多组学联合分析也是未来发展的重点之一。目前,单细胞转录组+基因组(G&T-seq)【103】, 单细胞转录组+DNA甲基化(scM&T-seq) 【104】, 单细胞转录组+基因组+DNA甲基化(genome, DNA methylome, and transcriptome; scTrio-seq) 【73】。
良好的多组学分析可用于重建体内干细胞的发育谱系,转录组数据可用于鉴定新的细胞类型或亚群;表观遗传信息也可被用于探究不同表观遗传状态如何影响转录;最终厘清基因型与表型间的因果关系。

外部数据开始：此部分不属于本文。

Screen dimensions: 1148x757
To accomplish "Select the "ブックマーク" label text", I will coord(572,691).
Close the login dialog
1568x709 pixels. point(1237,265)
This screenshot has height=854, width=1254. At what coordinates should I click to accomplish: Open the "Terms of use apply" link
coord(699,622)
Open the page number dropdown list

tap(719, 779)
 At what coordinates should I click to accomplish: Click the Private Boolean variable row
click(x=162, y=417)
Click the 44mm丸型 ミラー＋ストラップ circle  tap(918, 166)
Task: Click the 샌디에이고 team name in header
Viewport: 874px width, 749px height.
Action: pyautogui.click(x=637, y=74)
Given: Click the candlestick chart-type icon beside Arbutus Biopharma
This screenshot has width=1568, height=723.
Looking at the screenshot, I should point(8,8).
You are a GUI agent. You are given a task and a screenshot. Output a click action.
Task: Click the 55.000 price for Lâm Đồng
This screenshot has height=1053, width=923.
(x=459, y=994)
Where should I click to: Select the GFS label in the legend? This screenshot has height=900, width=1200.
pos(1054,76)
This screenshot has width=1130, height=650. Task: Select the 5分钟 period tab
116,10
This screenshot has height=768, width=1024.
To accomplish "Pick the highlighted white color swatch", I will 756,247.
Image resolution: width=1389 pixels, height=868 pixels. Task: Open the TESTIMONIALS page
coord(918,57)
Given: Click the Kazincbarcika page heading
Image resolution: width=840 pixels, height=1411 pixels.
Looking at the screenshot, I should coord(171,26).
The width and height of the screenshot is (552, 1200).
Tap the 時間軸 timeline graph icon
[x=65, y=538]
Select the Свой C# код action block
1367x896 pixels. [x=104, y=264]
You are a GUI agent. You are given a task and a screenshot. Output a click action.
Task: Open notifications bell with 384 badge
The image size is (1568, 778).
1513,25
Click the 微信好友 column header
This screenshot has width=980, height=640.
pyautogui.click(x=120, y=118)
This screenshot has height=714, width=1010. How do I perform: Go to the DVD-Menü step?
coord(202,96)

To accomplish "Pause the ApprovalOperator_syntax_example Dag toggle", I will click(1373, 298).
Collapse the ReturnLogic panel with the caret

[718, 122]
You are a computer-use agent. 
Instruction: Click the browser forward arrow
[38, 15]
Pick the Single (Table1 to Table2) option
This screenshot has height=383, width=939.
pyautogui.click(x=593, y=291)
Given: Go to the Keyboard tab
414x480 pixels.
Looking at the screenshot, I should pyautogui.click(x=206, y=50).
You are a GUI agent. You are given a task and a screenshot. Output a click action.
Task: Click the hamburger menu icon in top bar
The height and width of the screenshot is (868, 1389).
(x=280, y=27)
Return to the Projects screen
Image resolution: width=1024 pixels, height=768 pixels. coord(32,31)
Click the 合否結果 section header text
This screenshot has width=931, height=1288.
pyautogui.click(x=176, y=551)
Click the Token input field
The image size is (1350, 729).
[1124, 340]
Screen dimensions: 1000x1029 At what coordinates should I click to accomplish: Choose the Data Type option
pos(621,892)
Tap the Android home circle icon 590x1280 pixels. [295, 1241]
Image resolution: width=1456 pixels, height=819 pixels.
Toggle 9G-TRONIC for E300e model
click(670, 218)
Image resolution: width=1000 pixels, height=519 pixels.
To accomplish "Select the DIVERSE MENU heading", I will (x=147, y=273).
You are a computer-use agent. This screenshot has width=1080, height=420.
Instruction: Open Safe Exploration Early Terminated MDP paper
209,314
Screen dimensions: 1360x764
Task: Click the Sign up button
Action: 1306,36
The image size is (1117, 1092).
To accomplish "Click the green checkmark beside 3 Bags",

作者最终展望:Single-cell multiple omics sequencing at serial time points during the development and differentiation process of stem cells could then be used to reconstruct the core gene regulation network within each individual cell during the differentiation process. The phenotype–genotype relationship for each gene within each individual cell, or between different individual cells, will finally permit us to understand thoroughly the complexity and beauty of the gene regulation network under both physiological and pathological conditions, and will provide us with new insights into the biological basis of human development and diseases.